Learners will cover the following in this topic:

  • To examine the change and continuity of a variety of mysteries.
  • Analyse the impact of different evidence.
  • Evaluate the sources and historical knowledge.
  • Justify the reason why certain conclusions have been reached using precise historical evidence.

Rationale

After building up source skills throughout the student’s study of KS3 History over the last three years, this module is the culmination of their analytical skills. In this module learners can put their studies into practice by analysing a variety of mysteries that have been presented to them and based on historical evidence. The difference in chronology of all the various mysteries reflects the time span that they cover and will further deepen student’s historical knowledge and understanding. At times touching upon time periods that are often left out by the conventional curriculum. It will also present a variety of challenges to students. Encouraging further critical thinking and analysis, giving them an opportunity to work in pairs or groups and foster curiosity. All in all it’s a fun and educational module that brings o a close the time studying History if they have not chosen to do so at GCSE.

knowledge Organiser

A knowledge organiser is an important document that lists the important facts that learners should know by the end of a unit of work.
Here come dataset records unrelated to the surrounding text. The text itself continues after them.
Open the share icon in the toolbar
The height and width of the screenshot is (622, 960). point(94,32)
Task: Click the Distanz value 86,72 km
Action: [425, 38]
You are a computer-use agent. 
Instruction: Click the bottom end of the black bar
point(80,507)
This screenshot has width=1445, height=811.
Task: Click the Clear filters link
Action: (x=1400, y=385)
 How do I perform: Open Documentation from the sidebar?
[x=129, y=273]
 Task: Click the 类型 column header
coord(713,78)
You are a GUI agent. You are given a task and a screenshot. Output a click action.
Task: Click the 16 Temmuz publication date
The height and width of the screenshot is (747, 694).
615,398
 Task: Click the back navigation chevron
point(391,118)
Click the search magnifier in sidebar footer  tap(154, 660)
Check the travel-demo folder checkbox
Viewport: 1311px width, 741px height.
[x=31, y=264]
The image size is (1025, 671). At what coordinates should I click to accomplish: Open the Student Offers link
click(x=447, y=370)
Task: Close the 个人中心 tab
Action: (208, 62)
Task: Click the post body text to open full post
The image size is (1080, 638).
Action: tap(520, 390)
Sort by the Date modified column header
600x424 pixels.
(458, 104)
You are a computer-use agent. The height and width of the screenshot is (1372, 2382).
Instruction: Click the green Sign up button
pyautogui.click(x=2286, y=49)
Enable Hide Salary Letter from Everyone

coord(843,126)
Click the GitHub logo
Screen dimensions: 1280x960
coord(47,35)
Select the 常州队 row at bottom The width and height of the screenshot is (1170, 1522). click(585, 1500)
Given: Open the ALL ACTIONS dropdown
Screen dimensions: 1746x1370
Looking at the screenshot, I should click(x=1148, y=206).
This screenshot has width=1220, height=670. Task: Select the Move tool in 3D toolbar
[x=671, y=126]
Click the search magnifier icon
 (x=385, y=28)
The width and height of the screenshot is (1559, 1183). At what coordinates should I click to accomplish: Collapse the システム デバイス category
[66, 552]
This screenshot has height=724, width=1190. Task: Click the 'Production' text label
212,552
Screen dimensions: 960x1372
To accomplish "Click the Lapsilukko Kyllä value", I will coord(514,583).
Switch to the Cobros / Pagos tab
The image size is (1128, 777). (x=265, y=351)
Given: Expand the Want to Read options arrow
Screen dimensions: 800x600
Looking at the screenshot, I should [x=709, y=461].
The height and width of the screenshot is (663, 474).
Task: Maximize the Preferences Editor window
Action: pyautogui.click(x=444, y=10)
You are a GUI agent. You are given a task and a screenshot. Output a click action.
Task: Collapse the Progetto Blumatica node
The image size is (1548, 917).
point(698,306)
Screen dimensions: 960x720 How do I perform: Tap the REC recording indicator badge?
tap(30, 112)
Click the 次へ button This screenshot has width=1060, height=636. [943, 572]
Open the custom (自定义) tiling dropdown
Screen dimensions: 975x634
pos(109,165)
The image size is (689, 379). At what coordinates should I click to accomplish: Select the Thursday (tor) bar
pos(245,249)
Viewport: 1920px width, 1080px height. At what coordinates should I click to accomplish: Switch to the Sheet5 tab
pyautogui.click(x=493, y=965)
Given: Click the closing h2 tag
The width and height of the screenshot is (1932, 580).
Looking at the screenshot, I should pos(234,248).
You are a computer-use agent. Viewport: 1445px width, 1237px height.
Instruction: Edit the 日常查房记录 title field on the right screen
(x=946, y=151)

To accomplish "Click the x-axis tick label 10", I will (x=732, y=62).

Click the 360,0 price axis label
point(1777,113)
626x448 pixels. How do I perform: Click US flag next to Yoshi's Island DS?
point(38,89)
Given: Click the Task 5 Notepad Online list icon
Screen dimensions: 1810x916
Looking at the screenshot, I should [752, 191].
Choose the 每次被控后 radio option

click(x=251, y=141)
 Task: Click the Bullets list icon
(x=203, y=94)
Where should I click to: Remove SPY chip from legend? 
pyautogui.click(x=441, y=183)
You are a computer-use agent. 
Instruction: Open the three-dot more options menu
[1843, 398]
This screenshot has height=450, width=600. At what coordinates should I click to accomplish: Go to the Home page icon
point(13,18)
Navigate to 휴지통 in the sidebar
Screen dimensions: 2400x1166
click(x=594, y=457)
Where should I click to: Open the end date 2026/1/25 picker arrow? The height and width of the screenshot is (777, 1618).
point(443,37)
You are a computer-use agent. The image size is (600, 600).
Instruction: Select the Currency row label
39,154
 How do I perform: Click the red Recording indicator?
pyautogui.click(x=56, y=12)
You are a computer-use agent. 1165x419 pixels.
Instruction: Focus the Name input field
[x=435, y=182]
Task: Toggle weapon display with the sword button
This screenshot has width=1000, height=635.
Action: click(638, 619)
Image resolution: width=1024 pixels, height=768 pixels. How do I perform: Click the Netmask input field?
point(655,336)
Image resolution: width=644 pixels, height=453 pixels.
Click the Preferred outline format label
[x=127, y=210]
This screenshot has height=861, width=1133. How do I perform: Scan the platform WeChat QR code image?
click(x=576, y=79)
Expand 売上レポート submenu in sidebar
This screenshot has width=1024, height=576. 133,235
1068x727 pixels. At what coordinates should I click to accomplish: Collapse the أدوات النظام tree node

It is important that learners can recall these facts easily, so that when they are answering challenging questions in their assessments and GCSE and A-Level exams, they are not wasting precious time in exams focusing on remembering simple facts, but making complex arguments, and calculations.

We encourage all pupils to use them by doing the following:

  • Quiz themselves at home, using the read, write, cover, check method.
  • Practise spelling key vocabulary
  • Further researching people, events and processes most relevant to the unit.